Mr. McBride is a centrist, conceding that he once even voted for Richard Nixon, but his wife counters that with her heavily liberal causes.
"I really don't consider Emily's List to be an extreme cause," she said. "Its only criteria is to elect pro-choice candidates. And some of them are very moderate."
Since 1997, she has donated more than $67,000 to national campaigns and is hustling almost as much as her husband in an effort to get his name out to voters, to whom the Florida media are mostly giving a daily dose of Miss Reno.
"[Alex] can only give so much to me," Mr. McBride said. He is leaving it to his 6,000 closest friends to do the rest, noted one confidant, who said there are plenty of open wallets in the state for the candidate.
Mr. McBride's proficient fund-raising abilities raised eyebrows early in the campaign, and his connections are not limited to his wife or even his friends. The financial director of the McBride 2002 campaign is Richard Swann, brother-in-law of Terry McAuliffe, chairman of the Democratic National Committee.
Mr. McBride and he are old friends, said Mr. Swann, a lawyer in the Orlando area. He nonetheless expects the questions about their alliance.
"Terry is totally uninvolved," Mr. Swann said. "But I don't think there is any doubt that if it looks as if [Miss Reno or Mr. McBride] are in a good position for the general election, they will get strong support."
Connections and cash, it seems, blossom around the candidate. The state AFL-CIO recently announced its endorsement of Mr. McBride, a backing that gives him a strong base for the Democratic primary in most of Florida's 67 counties.
Mr. McBride figures it's just his past paying him back.
"I've always given money and helped candidates," Mr. McBride said, sliding into a booth at a diner in Tampa's Palma Ceia neighborhood, where the couple lived until a few years ago, when they bought a lakeside home in Thonotosassa, a rural farming community about 15 minutes outside the city.
"I started with [former Florida Gov.] Rubin Askew when I was a young lawyer, and I was a delegate. Then I got involved with Gary Hart's campaign."

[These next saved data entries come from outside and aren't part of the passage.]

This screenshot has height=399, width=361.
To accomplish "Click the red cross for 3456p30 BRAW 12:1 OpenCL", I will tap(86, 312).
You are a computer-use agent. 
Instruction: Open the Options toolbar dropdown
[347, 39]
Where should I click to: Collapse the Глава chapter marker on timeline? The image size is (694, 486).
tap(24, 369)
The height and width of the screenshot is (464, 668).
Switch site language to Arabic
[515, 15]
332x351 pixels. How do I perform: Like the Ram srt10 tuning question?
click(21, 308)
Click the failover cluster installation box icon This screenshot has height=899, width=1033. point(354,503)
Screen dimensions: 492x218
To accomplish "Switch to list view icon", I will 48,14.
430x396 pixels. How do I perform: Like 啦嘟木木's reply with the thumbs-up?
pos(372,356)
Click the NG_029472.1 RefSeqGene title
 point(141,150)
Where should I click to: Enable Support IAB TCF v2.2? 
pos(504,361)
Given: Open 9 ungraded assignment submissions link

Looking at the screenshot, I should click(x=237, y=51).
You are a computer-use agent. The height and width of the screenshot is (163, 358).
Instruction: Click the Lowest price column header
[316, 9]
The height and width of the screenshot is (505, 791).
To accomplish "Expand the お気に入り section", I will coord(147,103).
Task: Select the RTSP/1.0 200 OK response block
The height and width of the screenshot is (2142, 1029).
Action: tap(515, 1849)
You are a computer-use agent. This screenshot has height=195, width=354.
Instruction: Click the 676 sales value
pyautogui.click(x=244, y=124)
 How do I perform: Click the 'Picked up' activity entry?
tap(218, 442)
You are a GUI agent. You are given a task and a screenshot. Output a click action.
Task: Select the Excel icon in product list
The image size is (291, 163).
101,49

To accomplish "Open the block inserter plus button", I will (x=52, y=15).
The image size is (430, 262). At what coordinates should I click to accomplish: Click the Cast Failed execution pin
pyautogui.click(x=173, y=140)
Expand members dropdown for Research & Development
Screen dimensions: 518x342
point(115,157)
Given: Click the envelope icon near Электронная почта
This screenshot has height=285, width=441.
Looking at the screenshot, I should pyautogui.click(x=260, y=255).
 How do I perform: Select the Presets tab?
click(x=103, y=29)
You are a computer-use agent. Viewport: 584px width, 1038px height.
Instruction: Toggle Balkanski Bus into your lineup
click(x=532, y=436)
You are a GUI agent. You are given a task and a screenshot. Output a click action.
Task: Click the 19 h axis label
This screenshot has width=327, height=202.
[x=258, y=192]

He became pals with Sen. Bob Graham. He went to Democratic conventions, state and national. He even knew Miss Reno, meeting her first when he was a young lawyer 30 years ago.
His decision to run for governor came several months after the contentious 2000 recount battle in Florida, an event that he said didn't affect his decision to run.
"I think more people went to the polls to vote for Al Gore than for George Bush," Mr. McBride said, measuring his words. "But to argue it on and on is like arguing a call in a basketball game after the game is over."
Instead of Democratic rancor as motivation, it was simply the idea of replacing Jeb Bush. And he never thought it would be such a pleasant endeavor, at least to this point.
"I enjoy the campaigning, and right now I'm speaking at every little event there is," he says. "My phone rings at 7:30 in the morning and I keep going. Today I'm speaking to a group around here. Tomorrow I'm going to Fort Lauderdale to speak to some trial lawyers. I really take anything I can get, just to talk."
He has it all mapped out: Win the key swing vote in central Florida, take extra care to court the Cuban-American vote in order to make a decent dent in Miss Reno's South Florida base and nab as much of northern Florida as possible.
"I know that nobody knows who I am. They will. It will just take some time."
His cellular phone rings again when a sheriff and friend calls to ask him how the campaign is going. The glass is half full.
"I'm doing better and better," Mr. McBride says, and he believes it.